O editor-chefe da TV Gazeta e dos portais g1 ES e ge ES, Bruno Dalvi, afirmou: "Caíque era um jornalista muito comprometido com o trabalho, responsável, e cultivava boas fontes, principalmente na área de segurança pública. Era um jovem alegre, animado, querido por todos os colegas. Hoje é um dia difícil, mas vamos honrar a memória dele fazendo Jornalismo!" A editora e apresentadora do Gazeta Meio Dia, Rafaela Marquezini, lembrou: "Ele tinha muito cuidado com as fontes e respeito pela dor do outro. Tinha um faro apurado pelas notícias, era apaixonado por jornalismo. Vai fazer muita falta."

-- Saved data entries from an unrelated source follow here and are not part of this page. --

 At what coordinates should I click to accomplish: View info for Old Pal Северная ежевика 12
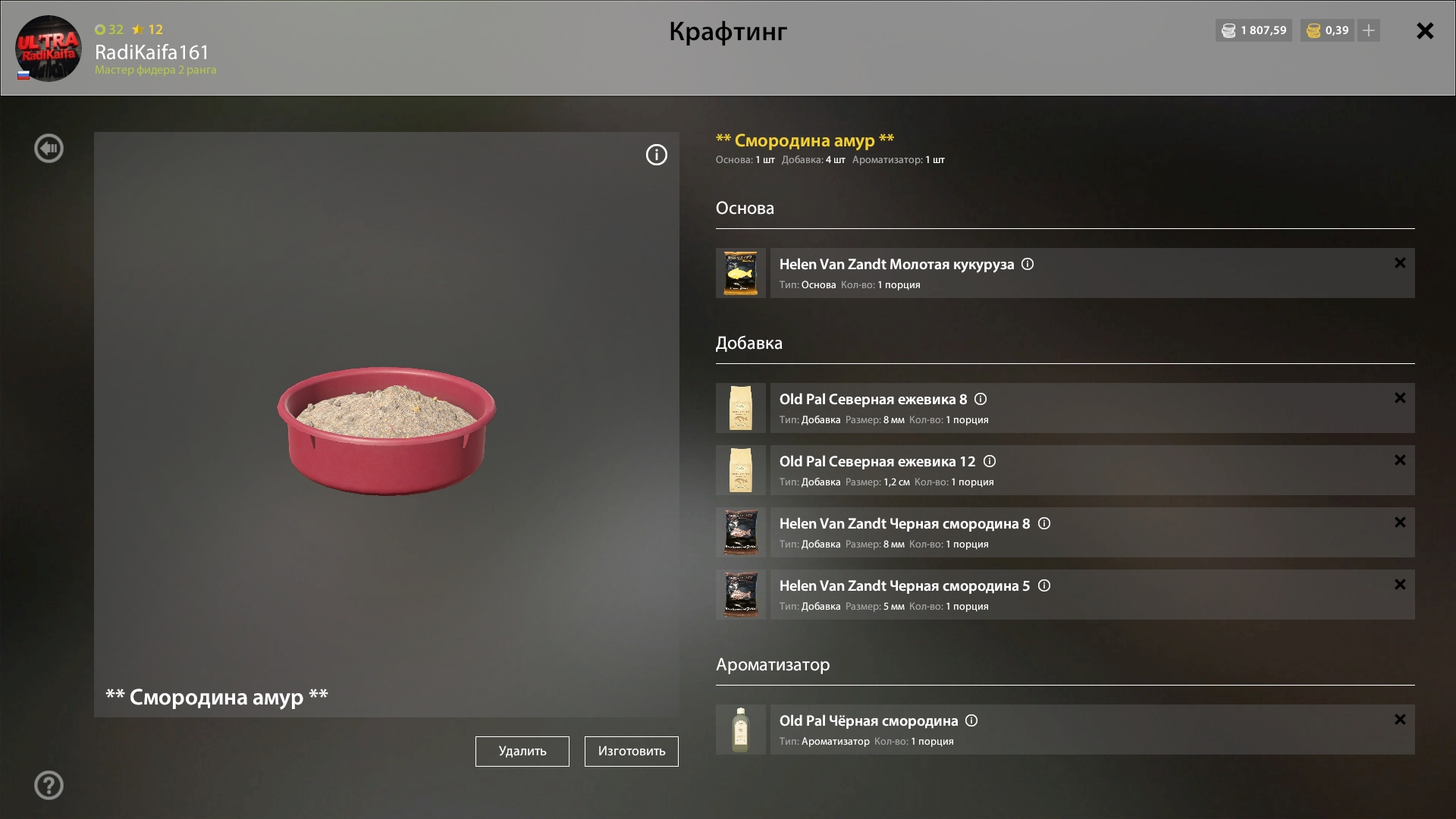990,461
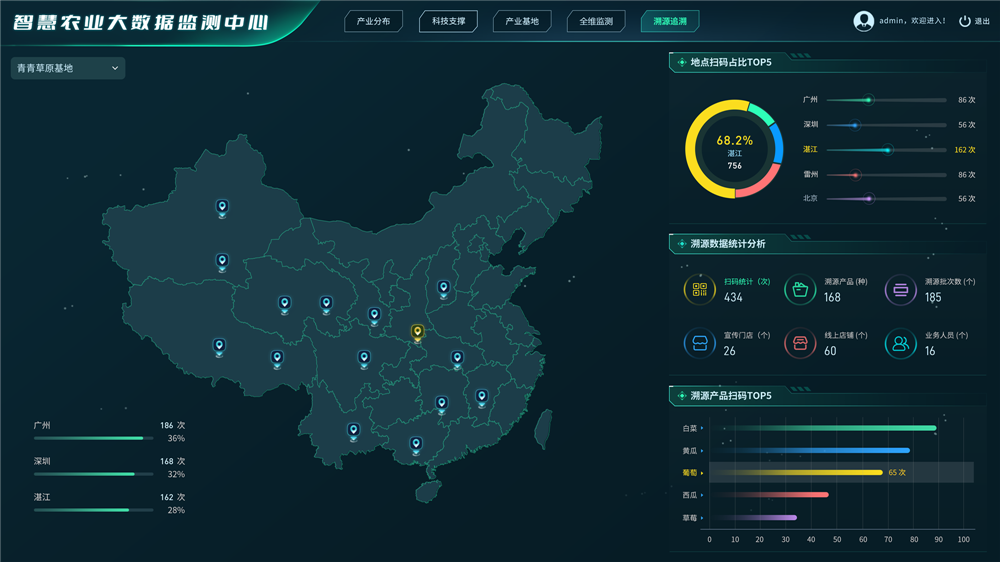Image resolution: width=1000 pixels, height=562 pixels.
Task: Click the teal 业务人员 people icon
Action: coord(900,344)
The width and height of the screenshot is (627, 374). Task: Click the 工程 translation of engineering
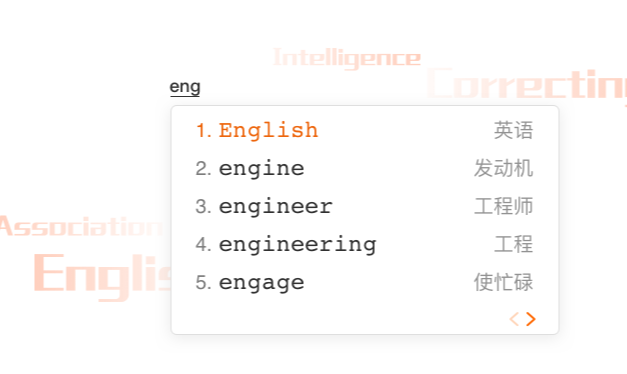tap(513, 244)
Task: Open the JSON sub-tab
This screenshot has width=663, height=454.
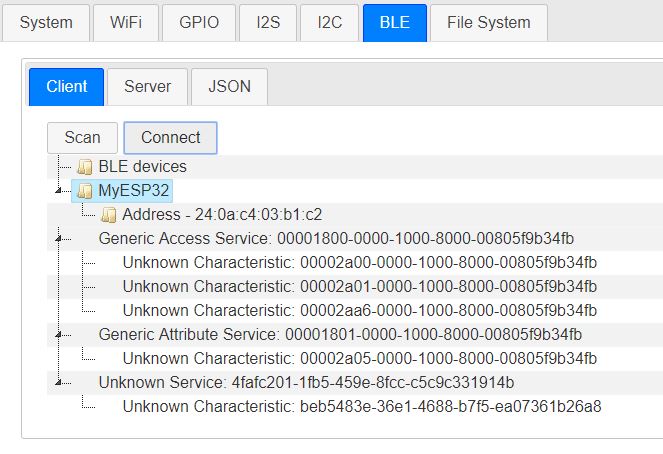Action: 229,87
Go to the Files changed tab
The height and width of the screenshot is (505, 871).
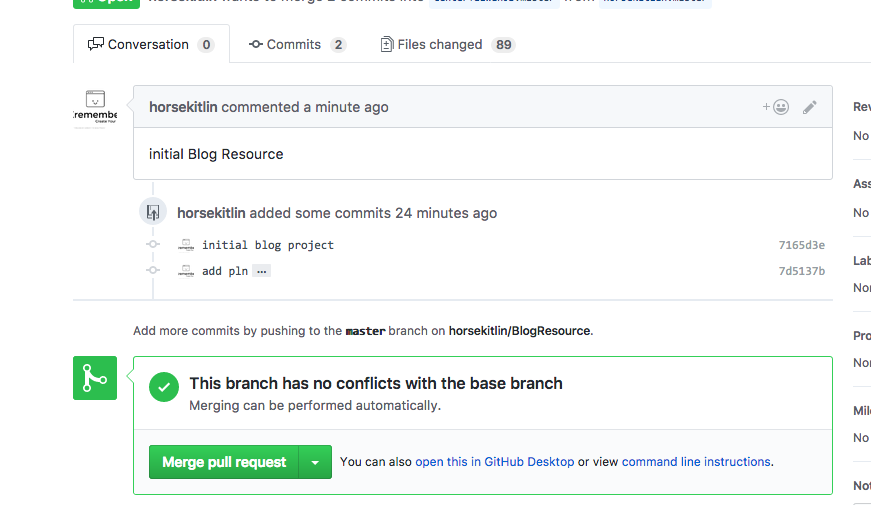click(447, 44)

Nota oficial da Rede Gazeta

A Rede Gazeta divulgou nota de pesar: "É com profundo pesar que comunicamos o falecimento do jornalista Caique Verli. A família já foi informada e está sendo acompanhada pela empresa em Minas Gerais. Neste momento de dor, expressamos solidariedade à família, amigos e colegas. Caique deixa um legado de dedicação e comprometimento com o jornalismo." A Polícia Civil, com apoio da Polícia Científica, analisou imagens de câmeras e ouviu depoimentos. O caso foi registrado como encontro de cadáver e encaminhado ao Departamento Especializado de Homicídios e Proteção à Pessoa (DEHPP), em Vitória. Caíque era formado pela Universidade Federal de Viçosa (UFV) e participou da 17ª turma do Curso de Residência da Rede Gazeta, começando a trabalhar na redação multimídia em 2017.